Crítica: Angel’s Egg

Nos anos 1980 e 1990 houve a proliferação no Japão dos OVAs, animações feitas diretamente para home vídeo, sendo longas-metragens ou minisséries com raras exibições em cinema,  resultando em várias obras de qualidade excepcional e variado grau de experimentação.

Entre elas temos “Angel’s Egg” (Tenshi no Tamago), feita por Mamoru Oshii e Yoshitaka Amano em 1945, onde em um mundo sombrio e fantástico, um casal ronda um suposto ovo de anjo. Obra que a Sato Company agora lança no Brasil em uma nova edição restaurada para ser vista nos cinemas.

Mamoru é considerado o criador do primeiro OVA, “Dallos”, além de responsável pela adaptação de mangá para anime de “Ghost in Shell”, o clássico cyberpunk policial cibernético. Já Yoshitaka é o designer responsável por outro OVA de sucesso, “Vampire Hunter D” (traz pra cá também, Sato Company, por favor!) e tem participação em variadas obras, de games e gibis.

O anime tem um ritmo contemplativo extremamente belo e sombrio ao mesmo tempo, com poucos diálogos, uma jornada por um mundo em ruínas com diversas faces.
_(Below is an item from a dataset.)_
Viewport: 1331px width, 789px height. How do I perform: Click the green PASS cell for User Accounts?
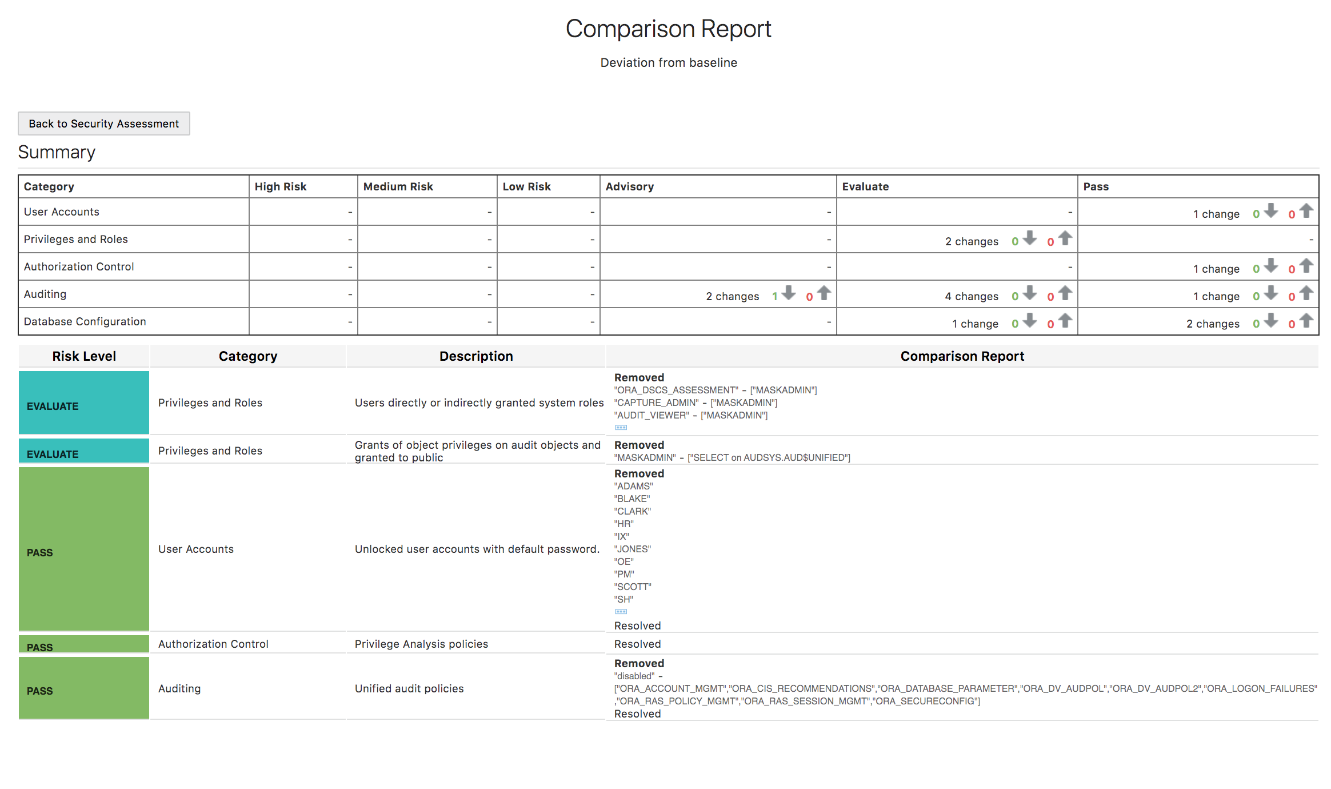pyautogui.click(x=84, y=549)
Uma cidade amaldiçoada que mistura rococó com gótico. Uma floresta retorcida, sem animais, cujas árvores ameaçadoras parecem quase petrificadas.
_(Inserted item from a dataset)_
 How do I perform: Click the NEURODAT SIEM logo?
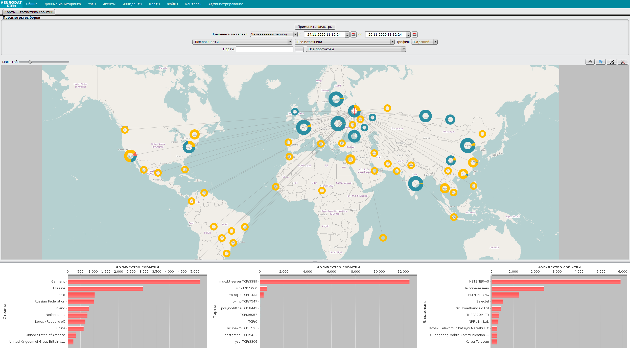(11, 4)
Uma tecnologia que lembra o orgânico, quase pulsando. Até mesmo um castelo construído com rochas fósseis, entre outras faces desse mundo, recoberto por uma tempestade eterna. A edição é feita como se cada cenário fosse uma sequência de quadros com longas pausas para você apreciar e refletir.
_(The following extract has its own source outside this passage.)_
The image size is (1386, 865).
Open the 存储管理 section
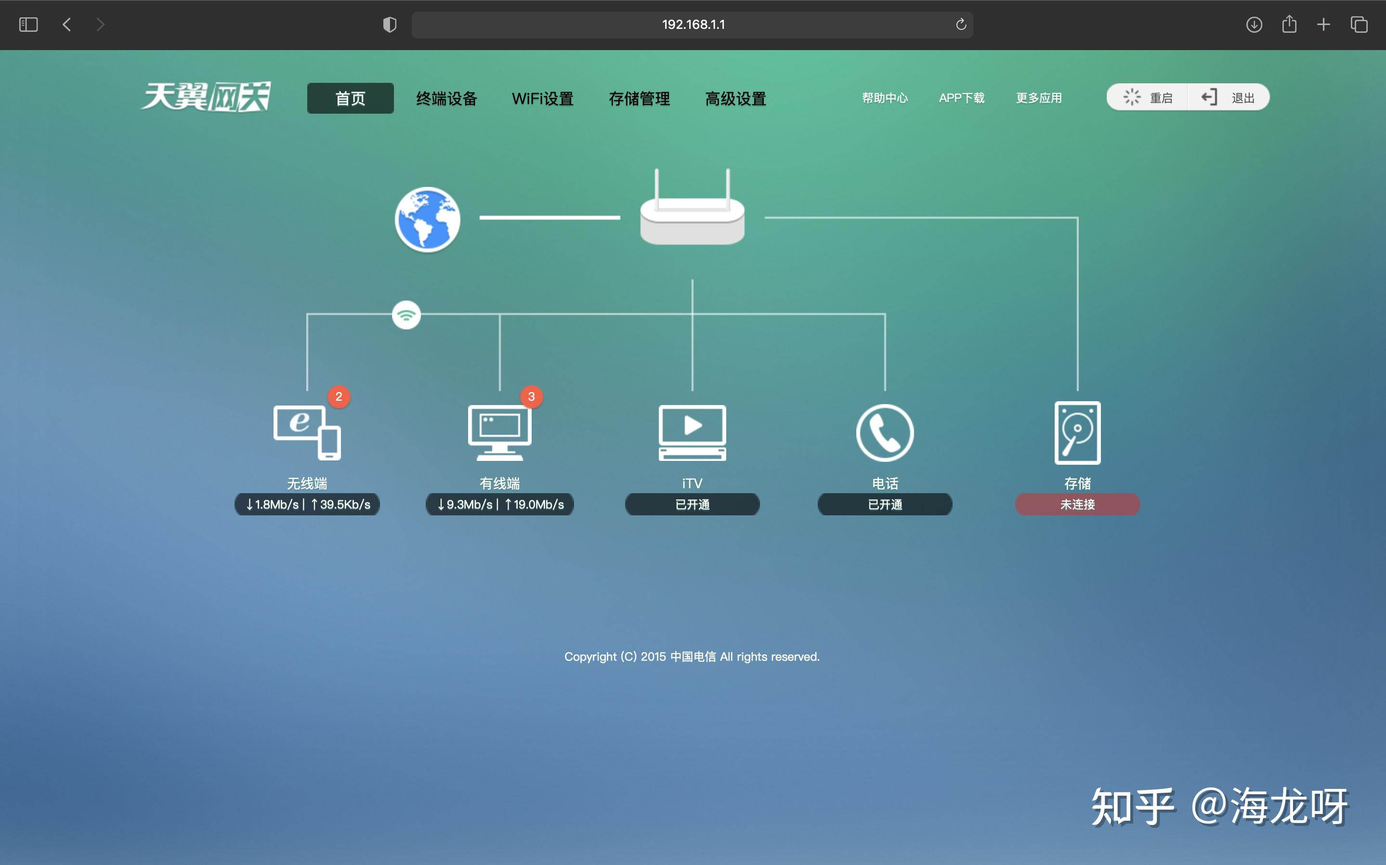coord(639,98)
A garota tem tons de branco luminescentes, com traços delicados que lembram os raios do luar (nessa terra sem lua), protegendo o ovo a todo custo, quase uma lâmpada em alto contraste com a escuridão do cenário, tentando sobreviver com a escassez de comida. Não há frutos ou animais nessa terra devastada. Já ele vem de uma área tecnológica, tentando entender a natureza do ovo, com trajes cujas cores e estilo quase se fundem ao cenário. Um misto de guerreiro com eremita, enquanto ela tem um ar que nos recorda uma donzela ou uma sacerdotisa.

A narrativa de “Angel’s Egg” é linear e aparentemente simples, mas totalmente aberta a interpretações e feita justamente para isso. Parte da diversão é descobrir os detalhes dos cenários, dos dois personagens e das raras falas, para criarmos nossas próprias teorias de qual o passado daquele mundo, qual o conteúdo do ovo, o que são aqueles dois personagens que parecem humanos.

Teorias que são debatidas até hoje, não havendo uma resposta definitiva, com toda a animação podendo ser vista como uma “caixa de areia” simbólica, uma obra de arte para estimular o máximo a imaginação e dar bases ao espectador para criar sua própria metanarrativa sobre os acontecimentos.

Para quem gosta de fantasia e ficção científica mais experimentais, esse clássico é um prato cheio, especialmente para os que buscam experiências estéticas complexas.

por Luiz Cecanecchia – especial para CFNotícias

*Título assistido em Cabine de Imprensa Virtual promovida pela Sato Company.